* Stored data *

────────────────────

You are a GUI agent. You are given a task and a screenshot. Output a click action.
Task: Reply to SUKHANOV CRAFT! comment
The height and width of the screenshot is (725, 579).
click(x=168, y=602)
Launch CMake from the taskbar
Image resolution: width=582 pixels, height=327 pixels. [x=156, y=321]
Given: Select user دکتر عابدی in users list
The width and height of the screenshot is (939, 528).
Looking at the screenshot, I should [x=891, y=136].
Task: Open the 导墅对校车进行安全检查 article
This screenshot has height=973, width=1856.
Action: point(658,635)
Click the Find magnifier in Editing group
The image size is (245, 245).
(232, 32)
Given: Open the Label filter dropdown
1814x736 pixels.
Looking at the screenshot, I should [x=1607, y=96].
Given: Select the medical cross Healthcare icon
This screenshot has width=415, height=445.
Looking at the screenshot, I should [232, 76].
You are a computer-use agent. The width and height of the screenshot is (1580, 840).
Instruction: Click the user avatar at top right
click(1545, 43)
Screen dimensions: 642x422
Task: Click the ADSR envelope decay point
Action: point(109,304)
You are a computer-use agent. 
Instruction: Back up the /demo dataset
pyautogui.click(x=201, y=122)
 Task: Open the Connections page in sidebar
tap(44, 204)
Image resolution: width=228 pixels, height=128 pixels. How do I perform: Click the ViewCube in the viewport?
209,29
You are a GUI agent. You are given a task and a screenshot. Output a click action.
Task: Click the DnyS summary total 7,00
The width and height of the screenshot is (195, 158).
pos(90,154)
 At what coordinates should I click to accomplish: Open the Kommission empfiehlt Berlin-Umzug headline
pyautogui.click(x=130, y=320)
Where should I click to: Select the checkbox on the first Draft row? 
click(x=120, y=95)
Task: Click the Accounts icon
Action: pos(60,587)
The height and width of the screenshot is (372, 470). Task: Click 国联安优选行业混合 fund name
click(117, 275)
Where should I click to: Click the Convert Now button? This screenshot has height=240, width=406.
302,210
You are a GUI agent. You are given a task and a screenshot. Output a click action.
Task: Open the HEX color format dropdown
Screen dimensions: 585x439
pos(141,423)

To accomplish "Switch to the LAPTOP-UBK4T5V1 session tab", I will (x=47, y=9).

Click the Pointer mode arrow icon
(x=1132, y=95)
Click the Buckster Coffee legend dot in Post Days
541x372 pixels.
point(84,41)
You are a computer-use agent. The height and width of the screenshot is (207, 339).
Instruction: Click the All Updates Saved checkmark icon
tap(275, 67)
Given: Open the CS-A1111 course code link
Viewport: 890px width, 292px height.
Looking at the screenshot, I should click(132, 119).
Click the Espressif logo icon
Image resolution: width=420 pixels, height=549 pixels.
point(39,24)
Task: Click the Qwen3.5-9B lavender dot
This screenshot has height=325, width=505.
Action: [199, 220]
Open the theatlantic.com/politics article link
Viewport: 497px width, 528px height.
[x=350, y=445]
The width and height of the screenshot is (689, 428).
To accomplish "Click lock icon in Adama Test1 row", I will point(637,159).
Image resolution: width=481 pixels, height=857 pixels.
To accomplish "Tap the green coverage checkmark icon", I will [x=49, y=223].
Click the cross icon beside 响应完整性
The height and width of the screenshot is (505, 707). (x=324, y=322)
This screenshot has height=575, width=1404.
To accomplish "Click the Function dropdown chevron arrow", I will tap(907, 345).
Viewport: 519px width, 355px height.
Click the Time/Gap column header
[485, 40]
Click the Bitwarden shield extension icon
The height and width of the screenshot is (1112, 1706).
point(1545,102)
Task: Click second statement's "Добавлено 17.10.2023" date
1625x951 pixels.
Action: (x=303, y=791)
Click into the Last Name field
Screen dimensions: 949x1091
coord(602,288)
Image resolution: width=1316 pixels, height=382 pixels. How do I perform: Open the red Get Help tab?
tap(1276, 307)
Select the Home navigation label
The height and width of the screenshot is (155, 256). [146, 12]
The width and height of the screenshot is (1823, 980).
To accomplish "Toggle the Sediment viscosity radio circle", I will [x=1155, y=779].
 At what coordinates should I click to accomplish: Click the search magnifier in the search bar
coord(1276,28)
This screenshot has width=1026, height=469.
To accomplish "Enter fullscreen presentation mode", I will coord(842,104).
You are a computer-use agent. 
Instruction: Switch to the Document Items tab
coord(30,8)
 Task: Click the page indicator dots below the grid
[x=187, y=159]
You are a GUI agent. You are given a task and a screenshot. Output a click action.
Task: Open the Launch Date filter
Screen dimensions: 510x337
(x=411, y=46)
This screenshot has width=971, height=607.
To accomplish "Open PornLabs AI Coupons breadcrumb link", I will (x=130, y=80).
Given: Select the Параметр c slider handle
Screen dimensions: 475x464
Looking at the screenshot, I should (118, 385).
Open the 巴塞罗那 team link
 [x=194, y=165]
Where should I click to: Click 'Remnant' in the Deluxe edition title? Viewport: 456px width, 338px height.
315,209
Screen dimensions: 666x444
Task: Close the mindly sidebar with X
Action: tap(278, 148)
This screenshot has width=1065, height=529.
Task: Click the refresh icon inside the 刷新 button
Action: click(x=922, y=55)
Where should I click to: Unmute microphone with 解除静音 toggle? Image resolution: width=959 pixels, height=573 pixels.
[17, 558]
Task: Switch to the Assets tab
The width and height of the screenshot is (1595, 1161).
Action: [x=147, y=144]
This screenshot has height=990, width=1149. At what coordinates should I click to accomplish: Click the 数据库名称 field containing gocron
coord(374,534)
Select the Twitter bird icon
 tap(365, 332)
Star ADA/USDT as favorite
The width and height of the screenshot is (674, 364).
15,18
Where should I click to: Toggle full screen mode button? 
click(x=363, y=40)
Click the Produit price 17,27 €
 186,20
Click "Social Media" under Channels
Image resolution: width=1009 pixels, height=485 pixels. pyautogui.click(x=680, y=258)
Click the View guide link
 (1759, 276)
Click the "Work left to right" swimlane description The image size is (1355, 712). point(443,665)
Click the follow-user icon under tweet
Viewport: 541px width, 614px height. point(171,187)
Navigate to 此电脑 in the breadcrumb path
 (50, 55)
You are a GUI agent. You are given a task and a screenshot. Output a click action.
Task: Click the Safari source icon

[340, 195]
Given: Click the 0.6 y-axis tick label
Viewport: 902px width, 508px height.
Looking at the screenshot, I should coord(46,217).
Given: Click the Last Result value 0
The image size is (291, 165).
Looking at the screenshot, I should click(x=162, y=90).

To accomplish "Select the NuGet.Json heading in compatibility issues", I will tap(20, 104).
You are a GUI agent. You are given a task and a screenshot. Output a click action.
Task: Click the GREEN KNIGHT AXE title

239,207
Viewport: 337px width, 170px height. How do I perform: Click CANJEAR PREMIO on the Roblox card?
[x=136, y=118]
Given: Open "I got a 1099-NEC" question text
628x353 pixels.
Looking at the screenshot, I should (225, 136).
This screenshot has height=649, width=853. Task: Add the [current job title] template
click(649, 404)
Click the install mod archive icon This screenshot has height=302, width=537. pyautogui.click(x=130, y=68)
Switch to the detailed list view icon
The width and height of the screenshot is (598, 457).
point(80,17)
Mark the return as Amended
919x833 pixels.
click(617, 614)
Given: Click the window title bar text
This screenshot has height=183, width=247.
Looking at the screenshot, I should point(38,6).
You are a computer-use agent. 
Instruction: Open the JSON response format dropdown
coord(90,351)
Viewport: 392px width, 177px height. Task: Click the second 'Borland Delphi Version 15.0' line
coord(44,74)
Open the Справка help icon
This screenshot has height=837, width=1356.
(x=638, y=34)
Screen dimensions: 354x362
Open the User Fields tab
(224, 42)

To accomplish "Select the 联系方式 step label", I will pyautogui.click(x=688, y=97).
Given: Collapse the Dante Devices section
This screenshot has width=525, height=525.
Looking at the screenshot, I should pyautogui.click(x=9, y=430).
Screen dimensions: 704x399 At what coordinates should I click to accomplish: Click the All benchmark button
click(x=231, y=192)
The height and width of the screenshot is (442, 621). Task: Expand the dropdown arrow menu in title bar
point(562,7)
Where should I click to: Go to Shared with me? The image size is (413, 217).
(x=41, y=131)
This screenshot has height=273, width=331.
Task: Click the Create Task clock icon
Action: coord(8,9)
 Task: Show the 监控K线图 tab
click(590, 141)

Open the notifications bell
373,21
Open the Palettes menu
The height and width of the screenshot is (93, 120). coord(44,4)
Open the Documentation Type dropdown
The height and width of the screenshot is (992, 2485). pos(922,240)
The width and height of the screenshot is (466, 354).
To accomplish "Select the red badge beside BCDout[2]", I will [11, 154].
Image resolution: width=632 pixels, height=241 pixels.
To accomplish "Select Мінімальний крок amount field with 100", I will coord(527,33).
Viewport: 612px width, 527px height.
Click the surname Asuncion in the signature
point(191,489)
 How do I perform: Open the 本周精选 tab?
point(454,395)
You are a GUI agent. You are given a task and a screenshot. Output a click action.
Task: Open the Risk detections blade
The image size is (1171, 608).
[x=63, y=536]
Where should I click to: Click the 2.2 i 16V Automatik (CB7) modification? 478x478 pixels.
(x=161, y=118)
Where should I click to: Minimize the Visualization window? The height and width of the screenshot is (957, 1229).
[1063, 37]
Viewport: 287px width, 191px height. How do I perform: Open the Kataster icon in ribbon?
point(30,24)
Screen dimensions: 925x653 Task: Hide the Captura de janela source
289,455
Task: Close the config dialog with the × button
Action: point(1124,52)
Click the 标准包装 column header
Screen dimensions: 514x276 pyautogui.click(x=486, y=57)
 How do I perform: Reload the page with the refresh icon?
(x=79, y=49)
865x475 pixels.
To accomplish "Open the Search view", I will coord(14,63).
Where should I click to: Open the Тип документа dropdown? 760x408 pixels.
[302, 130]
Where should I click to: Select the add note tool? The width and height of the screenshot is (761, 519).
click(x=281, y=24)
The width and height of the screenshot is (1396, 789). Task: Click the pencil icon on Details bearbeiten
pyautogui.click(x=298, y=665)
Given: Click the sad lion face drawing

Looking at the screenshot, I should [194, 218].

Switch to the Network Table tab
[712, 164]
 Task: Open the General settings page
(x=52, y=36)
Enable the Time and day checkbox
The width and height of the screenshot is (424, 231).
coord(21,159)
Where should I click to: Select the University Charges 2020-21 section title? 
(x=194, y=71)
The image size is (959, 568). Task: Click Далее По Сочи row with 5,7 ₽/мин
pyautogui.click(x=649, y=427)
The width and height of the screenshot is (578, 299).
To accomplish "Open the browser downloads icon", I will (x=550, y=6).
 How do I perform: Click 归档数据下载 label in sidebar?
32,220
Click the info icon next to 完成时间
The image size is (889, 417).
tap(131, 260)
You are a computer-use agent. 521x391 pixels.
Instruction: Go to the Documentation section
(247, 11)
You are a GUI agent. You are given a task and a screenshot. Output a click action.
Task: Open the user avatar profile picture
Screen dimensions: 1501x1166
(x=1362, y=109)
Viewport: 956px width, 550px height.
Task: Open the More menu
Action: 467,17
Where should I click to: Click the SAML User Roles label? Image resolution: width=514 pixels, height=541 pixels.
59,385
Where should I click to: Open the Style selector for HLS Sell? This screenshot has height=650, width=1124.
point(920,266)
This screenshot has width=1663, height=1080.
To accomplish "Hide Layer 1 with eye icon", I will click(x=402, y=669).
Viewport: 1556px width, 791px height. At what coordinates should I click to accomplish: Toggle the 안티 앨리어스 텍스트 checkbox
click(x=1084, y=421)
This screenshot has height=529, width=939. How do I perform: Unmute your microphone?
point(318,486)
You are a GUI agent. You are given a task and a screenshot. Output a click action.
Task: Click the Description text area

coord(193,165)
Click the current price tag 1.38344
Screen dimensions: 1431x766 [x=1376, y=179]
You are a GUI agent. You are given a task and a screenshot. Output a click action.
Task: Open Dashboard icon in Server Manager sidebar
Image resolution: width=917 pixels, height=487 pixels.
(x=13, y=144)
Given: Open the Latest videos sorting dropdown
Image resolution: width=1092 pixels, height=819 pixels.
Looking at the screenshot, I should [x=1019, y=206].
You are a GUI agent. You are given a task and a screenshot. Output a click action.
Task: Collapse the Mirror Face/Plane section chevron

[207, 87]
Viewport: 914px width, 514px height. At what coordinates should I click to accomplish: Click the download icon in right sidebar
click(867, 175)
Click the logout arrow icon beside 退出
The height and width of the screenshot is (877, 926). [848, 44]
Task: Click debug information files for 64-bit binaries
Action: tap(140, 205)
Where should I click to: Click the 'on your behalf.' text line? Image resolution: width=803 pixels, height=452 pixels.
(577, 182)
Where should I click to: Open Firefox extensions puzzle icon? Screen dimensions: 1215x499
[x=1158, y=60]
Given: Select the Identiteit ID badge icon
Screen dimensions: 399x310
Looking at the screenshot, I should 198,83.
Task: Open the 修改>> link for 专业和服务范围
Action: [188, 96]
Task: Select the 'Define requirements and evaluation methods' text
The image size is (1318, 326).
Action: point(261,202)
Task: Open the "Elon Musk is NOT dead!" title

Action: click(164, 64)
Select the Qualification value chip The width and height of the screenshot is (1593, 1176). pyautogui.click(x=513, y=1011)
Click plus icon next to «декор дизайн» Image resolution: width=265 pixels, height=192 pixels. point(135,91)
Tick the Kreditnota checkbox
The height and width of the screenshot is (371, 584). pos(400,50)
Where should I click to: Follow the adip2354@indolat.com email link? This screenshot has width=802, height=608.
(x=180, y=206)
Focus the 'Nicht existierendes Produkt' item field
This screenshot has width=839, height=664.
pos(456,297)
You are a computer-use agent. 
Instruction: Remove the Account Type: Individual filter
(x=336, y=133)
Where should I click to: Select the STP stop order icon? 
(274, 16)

────────────────────

* The exercise *
Copy the items word for word, beginning at the line that has "(1355, 712). point(443,665)" and stopping after the line that has "click(649, 404)".

* Exercise output *
Click the "Work left to right" swimlane description The image size is (1355, 712). point(443,665)
Click the follow-user icon under tweet
Viewport: 541px width, 614px height. point(171,187)
Navigate to 此电脑 in the breadcrumb path
 (50, 55)
You are a GUI agent. You are given a task and a screenshot. Output a click action.
Task: Click the Safari source icon

[340, 195]
Given: Click the 0.6 y-axis tick label
Viewport: 902px width, 508px height.
Looking at the screenshot, I should coord(46,217).
Given: Click the Last Result value 0
The image size is (291, 165).
Looking at the screenshot, I should click(x=162, y=90).

To accomplish "Select the NuGet.Json heading in compatibility issues", I will tap(20, 104).
You are a GUI agent. You are given a task and a screenshot. Output a click action.
Task: Click the GREEN KNIGHT AXE title

239,207
Viewport: 337px width, 170px height. How do I perform: Click CANJEAR PREMIO on the Roblox card?
[x=136, y=118]
Given: Open "I got a 1099-NEC" question text
628x353 pixels.
Looking at the screenshot, I should (225, 136).
This screenshot has height=649, width=853. Task: Add the [current job title] template
click(649, 404)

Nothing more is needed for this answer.